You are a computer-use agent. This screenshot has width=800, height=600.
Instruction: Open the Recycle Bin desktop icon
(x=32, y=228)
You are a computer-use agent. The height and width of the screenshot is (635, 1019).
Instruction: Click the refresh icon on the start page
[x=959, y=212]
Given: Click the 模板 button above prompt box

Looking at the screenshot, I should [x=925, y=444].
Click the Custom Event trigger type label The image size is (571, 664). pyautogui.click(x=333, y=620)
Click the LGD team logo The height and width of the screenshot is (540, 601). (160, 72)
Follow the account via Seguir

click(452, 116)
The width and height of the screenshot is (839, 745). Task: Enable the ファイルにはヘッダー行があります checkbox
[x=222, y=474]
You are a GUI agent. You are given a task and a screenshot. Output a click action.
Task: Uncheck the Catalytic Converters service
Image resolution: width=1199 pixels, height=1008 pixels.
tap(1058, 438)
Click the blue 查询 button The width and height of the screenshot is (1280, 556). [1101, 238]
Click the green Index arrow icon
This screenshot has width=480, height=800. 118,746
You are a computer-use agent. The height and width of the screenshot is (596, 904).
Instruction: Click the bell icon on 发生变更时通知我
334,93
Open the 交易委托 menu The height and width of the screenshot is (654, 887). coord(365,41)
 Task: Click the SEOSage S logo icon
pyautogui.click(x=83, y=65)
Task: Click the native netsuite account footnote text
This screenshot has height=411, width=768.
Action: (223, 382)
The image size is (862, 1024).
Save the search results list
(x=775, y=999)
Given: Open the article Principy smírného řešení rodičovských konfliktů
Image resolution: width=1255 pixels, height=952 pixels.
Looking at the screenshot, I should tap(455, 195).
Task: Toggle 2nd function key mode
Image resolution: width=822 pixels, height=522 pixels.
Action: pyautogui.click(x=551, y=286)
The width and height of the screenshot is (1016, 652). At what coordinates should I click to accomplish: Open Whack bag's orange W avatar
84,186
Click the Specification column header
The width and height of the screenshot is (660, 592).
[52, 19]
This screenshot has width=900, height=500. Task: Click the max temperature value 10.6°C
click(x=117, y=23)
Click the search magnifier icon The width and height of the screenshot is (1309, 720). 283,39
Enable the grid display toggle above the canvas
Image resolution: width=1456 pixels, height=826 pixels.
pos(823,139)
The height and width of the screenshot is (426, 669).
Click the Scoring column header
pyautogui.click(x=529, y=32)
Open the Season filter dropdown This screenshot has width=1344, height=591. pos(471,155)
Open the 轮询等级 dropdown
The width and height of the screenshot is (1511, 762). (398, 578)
____
Your task
Reproduce the lines above word for word, starting at the very first line and ending at the line that contains "Action: pyautogui.click(x=551, y=286)".

Exercise solution
You are a computer-use agent. This screenshot has width=800, height=600.
Instruction: Open the Recycle Bin desktop icon
(x=32, y=228)
You are a computer-use agent. The height and width of the screenshot is (635, 1019).
Instruction: Click the refresh icon on the start page
[x=959, y=212]
Given: Click the 模板 button above prompt box

Looking at the screenshot, I should [x=925, y=444].
Click the Custom Event trigger type label The image size is (571, 664). pyautogui.click(x=333, y=620)
Click the LGD team logo The height and width of the screenshot is (540, 601). (160, 72)
Follow the account via Seguir

click(452, 116)
The width and height of the screenshot is (839, 745). Task: Enable the ファイルにはヘッダー行があります checkbox
[x=222, y=474]
You are a GUI agent. You are given a task and a screenshot. Output a click action.
Task: Uncheck the Catalytic Converters service
Image resolution: width=1199 pixels, height=1008 pixels.
tap(1058, 438)
Click the blue 查询 button The width and height of the screenshot is (1280, 556). [1101, 238]
Click the green Index arrow icon
This screenshot has width=480, height=800. 118,746
You are a computer-use agent. The height and width of the screenshot is (596, 904).
Instruction: Click the bell icon on 发生变更时通知我
334,93
Open the 交易委托 menu The height and width of the screenshot is (654, 887). coord(365,41)
 Task: Click the SEOSage S logo icon
pyautogui.click(x=83, y=65)
Task: Click the native netsuite account footnote text
This screenshot has height=411, width=768.
Action: (223, 382)
The image size is (862, 1024).
Save the search results list
(x=775, y=999)
Given: Open the article Principy smírného řešení rodičovských konfliktů
Image resolution: width=1255 pixels, height=952 pixels.
Looking at the screenshot, I should tap(455, 195).
Task: Toggle 2nd function key mode
Image resolution: width=822 pixels, height=522 pixels.
Action: pyautogui.click(x=551, y=286)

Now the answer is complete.